ESERCIZIO A ▸ Ricopia fedelmente il passo dell'articolo sulle primarie di New York che comincia con le parole "Le primarie democratiche per la scelta" e termina dopo le parole "Repubblicano Curtis Silwa.".
ESERCIZIO B ▸ Prosegui l'articolo sulle primarie di New York partendo subito dopo l'ultima frase riportata.

BRANO ESTRATTO ▸
----

La vittoria a sorpresa che scuote New York
Nel nostro approfondimento parliamo della vittoria a sorpresa del socialista-democratico Zohran Mamdani nelle primarie per il sindaco di New York e di cosa significa per i Dem.
Le primarie democratiche per la scelta del candidato sindaco di New York hanno riservato un colpo di scena: a prevalere è stato Zohran Mamdani, deputato democratico-socialista di 33 anni, musulmano e fortemente schierato a favore della causa palestinese, pur avendo evitato le posizioni più polarizzanti sul tema. Mamdani ha battuto a sorpresa l’ex governatore Andrew Cuomo, dato per favorito alla vigilia. A novembre affronterà il sindaco uscente Eric Adams, che correrà come Indipendente dopo la rottura con il Partito Democratico, e forse lo stesso Cuomo, che potrebbe decidere di rimanere in corsa nonostante la sconfitta (anch’egli come Indipendente). Sembra avere pochissime chance, invece, il Repubblicano Curtis Silwa.
Come ha vinto Mamdani
Zohran Mamdani ha vinto le primarie democratiche per la carica di sindaco di New York grazie a una campagna che ha mescolato abilmente radicalismo programmatico e raffinatezza comunicativa. Con uno slogan semplice – “Affordability” – ha rimesso al centro il tema dell'accessibilità economica, rubando la scena anche a slogan populisti come quelli di Trump. Come racconta The Conversation, Mamdani ha saputo far convergere attivismo politico e carisma personale: ha parlato direttamente a giovani e comunità marginalizzate ma senza alienarsi le élite culturali. Il suo background – figlio di immigrati ugandesi e indiani, ma cresciuto nella New York colta e benestante – gli ha permesso di connettersi tanto con le “aunties del Bangladesh” quanto con le attrici progressiste di Manhattan. Come osserva Politico, la sua abilità nell’usare i social e un’organizzazione capillare sul territorio gli ha permesso di mobilitare un elettorato normalmente passivo, costruendo una base tanto variegata quanto entusiasta.

----

(Dati archiviati)
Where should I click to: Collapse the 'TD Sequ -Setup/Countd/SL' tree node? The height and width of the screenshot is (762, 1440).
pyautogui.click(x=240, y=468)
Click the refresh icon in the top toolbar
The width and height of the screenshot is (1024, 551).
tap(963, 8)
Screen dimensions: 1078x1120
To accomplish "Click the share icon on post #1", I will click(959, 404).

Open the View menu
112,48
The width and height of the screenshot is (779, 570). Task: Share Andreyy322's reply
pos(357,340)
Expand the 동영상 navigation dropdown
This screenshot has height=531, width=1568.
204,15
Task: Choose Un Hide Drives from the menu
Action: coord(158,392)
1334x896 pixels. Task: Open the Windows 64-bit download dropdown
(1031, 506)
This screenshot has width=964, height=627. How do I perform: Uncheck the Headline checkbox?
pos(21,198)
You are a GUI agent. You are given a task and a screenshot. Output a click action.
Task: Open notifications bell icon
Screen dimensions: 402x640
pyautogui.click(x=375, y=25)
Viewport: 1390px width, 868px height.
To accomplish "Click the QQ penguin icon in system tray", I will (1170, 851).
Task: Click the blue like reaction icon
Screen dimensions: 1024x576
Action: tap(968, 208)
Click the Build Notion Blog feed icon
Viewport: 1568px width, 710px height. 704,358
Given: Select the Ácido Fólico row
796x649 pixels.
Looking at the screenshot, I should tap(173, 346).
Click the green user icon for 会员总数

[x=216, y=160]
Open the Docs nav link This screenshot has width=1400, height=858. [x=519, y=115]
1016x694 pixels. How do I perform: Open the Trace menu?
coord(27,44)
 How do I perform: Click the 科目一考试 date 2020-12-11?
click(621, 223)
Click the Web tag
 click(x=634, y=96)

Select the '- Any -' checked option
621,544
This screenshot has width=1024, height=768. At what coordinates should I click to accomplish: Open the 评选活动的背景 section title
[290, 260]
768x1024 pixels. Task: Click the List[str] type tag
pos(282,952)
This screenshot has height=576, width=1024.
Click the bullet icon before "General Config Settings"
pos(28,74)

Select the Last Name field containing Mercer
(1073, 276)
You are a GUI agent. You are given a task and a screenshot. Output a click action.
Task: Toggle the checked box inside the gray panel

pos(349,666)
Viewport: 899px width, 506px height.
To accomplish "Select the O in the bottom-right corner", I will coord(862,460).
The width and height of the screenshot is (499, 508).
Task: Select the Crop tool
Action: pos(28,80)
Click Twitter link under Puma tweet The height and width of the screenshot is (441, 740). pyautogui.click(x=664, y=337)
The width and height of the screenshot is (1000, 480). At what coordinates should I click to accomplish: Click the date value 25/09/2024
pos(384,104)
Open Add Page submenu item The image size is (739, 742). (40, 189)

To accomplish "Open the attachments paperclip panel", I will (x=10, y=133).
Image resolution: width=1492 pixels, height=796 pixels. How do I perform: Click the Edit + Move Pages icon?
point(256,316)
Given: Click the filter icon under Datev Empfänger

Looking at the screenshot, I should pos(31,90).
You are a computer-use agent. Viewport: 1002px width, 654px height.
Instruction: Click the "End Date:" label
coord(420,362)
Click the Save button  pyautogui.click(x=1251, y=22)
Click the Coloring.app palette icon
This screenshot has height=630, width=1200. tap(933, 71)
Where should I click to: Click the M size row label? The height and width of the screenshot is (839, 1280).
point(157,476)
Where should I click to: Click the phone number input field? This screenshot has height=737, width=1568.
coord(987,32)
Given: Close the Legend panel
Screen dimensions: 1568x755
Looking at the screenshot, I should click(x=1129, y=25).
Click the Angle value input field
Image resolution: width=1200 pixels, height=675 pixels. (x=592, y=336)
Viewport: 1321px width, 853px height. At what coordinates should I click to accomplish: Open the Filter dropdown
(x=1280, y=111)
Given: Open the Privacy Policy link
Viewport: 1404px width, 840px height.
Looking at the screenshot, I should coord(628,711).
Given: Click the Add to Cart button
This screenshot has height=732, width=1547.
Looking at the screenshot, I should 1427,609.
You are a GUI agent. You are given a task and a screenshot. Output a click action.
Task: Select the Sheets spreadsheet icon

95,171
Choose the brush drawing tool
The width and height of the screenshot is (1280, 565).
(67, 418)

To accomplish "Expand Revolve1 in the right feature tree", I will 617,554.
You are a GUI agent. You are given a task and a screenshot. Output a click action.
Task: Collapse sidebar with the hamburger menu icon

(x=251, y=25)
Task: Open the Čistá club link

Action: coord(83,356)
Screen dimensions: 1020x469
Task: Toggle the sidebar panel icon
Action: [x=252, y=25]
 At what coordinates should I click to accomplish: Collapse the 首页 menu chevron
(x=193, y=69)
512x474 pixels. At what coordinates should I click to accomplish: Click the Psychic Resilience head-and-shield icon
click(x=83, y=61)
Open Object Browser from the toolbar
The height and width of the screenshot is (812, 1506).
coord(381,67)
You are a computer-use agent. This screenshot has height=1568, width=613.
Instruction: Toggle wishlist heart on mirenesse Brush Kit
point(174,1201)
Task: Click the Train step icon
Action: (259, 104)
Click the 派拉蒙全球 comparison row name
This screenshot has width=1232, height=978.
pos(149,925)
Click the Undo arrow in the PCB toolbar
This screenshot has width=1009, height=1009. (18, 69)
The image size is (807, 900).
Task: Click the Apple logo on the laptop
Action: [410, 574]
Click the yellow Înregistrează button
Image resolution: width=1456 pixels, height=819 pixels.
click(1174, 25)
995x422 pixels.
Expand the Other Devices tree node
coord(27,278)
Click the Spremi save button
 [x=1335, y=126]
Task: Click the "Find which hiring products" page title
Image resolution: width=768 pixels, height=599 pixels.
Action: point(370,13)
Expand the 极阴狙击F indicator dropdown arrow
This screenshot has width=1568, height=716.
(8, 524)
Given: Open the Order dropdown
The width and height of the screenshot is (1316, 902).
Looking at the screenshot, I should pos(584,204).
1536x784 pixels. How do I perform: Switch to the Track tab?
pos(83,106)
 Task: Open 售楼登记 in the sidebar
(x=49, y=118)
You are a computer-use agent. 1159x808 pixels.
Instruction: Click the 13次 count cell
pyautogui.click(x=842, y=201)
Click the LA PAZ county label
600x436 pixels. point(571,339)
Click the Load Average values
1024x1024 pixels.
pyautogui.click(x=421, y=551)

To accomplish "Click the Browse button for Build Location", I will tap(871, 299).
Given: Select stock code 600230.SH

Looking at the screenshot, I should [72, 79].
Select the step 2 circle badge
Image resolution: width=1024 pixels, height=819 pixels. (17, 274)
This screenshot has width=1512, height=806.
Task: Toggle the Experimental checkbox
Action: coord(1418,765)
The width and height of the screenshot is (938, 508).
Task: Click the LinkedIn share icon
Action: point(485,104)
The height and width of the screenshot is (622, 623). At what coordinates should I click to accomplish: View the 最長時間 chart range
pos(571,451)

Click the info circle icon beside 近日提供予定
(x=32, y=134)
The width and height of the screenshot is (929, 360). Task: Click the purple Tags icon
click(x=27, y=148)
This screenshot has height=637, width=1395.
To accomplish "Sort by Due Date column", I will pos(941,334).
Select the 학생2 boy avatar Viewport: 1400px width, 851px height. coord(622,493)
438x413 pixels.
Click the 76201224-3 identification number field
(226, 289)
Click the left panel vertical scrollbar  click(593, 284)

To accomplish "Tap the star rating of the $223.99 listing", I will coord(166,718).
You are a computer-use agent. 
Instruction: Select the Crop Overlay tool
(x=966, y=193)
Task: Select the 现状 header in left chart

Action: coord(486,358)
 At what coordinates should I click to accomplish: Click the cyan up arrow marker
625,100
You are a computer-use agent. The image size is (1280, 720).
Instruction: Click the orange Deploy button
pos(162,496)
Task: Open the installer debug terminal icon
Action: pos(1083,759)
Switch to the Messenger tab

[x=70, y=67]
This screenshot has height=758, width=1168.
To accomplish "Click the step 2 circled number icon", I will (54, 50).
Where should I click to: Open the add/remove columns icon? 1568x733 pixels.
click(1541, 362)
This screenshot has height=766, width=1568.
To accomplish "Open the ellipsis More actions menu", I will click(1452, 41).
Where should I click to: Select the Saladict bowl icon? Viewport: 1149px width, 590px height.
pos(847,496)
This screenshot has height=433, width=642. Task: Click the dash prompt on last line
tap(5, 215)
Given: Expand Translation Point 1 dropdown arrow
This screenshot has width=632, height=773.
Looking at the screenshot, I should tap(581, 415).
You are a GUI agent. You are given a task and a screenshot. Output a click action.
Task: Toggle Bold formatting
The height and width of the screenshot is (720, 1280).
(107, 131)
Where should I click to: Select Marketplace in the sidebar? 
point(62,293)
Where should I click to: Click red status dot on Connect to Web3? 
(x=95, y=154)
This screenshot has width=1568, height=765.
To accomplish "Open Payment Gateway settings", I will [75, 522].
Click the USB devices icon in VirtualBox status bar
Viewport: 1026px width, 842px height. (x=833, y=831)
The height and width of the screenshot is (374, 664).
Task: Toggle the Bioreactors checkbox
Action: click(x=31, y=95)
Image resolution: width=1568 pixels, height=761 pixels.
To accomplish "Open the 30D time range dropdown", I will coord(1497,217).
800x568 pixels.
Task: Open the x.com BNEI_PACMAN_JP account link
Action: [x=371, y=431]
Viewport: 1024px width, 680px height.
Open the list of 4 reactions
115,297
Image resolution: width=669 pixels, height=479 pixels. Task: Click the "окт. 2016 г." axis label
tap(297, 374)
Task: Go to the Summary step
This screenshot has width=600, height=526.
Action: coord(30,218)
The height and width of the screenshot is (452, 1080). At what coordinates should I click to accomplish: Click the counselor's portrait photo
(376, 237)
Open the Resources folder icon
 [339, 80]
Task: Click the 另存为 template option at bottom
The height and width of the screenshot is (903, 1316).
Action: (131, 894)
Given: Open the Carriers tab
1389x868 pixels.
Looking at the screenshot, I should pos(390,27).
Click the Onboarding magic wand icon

----

RISPOSTA SCRITTA A ▸
Le primarie democratiche per la scelta del candidato sindaco di New York hanno riservato un colpo di scena: a prevalere è stato Zohran Mamdani, deputato democratico-socialista di 33 anni, musulmano e fortemente schierato a favore della causa palestinese, pur avendo evitato le posizioni più polarizzanti sul tema. Mamdani ha battuto a sorpresa l’ex governatore Andrew Cuomo, dato per favorito alla vigilia. A novembre affronterà il sindaco uscente Eric Adams, che correrà come Indipendente dopo la rottura con il Partito Democratico, e forse lo stesso Cuomo, che potrebbe decidere di rimanere in corsa nonostante la sconfitta (anch’egli come Indipendente). Sembra avere pochissime chance, invece, il Repubblicano Curtis Silwa.

RISPOSTA SCRITTA B ▸
La grande novità di questa tornata, infatti, è legata al fatto che il trionfo di Mamdani non si è limitato ai quartieri “naturali” della sinistra radicale: il candidato è stato infatti in grado di parlare a tutti, con un linguaggio semplice, e non è un caso che la sua campagna abbia avuto successo sia nel cuore progressista di Brooklyn, sia in fasce d’elettorato dove sulla carta avrebbe dovuto fare maggiormente presa il moderato Cuomo. Sempre secondo Politico, Mamdani ha dominato in zone come Park Slope e Williamsburg, ma ha anche limitato il vantaggio del suo sfidante nel Queens sudorientale e a Central Brooklyn, aree con forte presenza di elettori neri della classe media, che da sempre tendono ad essere più conservatori rispetto al resto della base Dem. Fondamentale è stata anche la sua incursione nelle comunità asiatiche: come ha sottolineato il senatore statale John Liu, Mamdani ha vinto a Flushing e nel Sunset Park grazie a un attento lavoro di radicamento. Inoltre, il supporto di consiglieri municipali come Shahana Hanif – che ha partecipato con lui a video in lingua Bangla – ha contribuito a renderlo familiare in comunità dove il Partito Democratico aveva perso credibilità. I dati del Center for Urban Research della CUNY mostrano anche come Mamdani abbia retto bene persino nei feudi moderati, erodendo il consenso di Cuomo in aree che parevano “off-limits”.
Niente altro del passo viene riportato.